01/02/2026
Tanto la práctica clínica como diversas investigaciones señalan que, los niños que sufren o sufrieron maltrato presentan una amplia gama de dificultades emocionales, tanto a lo que se refiere a su comportamiento como a rasgos de personalidad.
Los signos más sobresalientes, al margen del tipo de maltrato sufrido, son:
-Agresividad: estos niños suelen ser más agresivos que sus compañeros de clase. Su agresividad es más fácil de provocar, más intensa y más difícil de controlar.
Si bien, la mayoría de estos niños no delinquen en su vida futura, una proporción muy alta de los sujetos que cometen delito han sido severamente maltratados en su infancia.
-Autoagresividad: en muchos casos las víctimas de maltrato infantil incorporan una modalidad autoagresiva para resolver los conflictos, representada mediante intentos de suicidio o suicidios concretados al llegar a la adolescencia (Bringiotti, 2006, citado por Cohen, 2010).
Diversas investigaciones muestran que los niños maltratados con depresión infantil tienden a atribuir los sucesos positivos a elementos externos, mientras que se adjudican los negativos a sí mismos.

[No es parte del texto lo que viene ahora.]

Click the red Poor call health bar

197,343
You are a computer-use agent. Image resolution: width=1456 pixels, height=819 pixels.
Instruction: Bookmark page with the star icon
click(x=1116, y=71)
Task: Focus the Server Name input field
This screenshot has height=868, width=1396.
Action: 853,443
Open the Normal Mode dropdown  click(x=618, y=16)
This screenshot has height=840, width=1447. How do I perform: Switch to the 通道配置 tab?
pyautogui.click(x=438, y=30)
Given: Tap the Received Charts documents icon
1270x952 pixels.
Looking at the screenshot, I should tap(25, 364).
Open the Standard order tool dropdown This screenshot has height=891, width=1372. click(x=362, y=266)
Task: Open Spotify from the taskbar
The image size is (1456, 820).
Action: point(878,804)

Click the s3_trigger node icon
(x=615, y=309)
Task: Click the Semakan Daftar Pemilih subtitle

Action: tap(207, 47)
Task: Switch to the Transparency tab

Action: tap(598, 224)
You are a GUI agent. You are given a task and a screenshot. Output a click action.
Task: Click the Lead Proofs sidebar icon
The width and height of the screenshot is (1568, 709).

-Baja autoestima: una de las principales características de estos niños, que aparecen en la mayoría de las investigaciones y se confirma en el trabajo clínico con ellos, es su baja autoestima, que casi siempre va unida a sentimientos de desesperanza, de tristeza y de depresión, dado que han sido objeto (principalmente en el abuso sexual) de un abuso de confianza, de inseguridad y falta de confianza tanto en sí mismos como en los otros.
-Estigmatización: los niños agredidos sexualmente presentan, además, lo que se denomina “estigmatización” es decir, que sienten en forma constante vergüenza y culpa.
En casos extremos, estos sentimientos los llevan a tener conductas autodestructivas, como el abuso del alcohol o dr**as e incluso el suicidio.
-Cohen, S. Infancia maltratada en la posmodernidad, Paidós, Buenos Aires, 2010.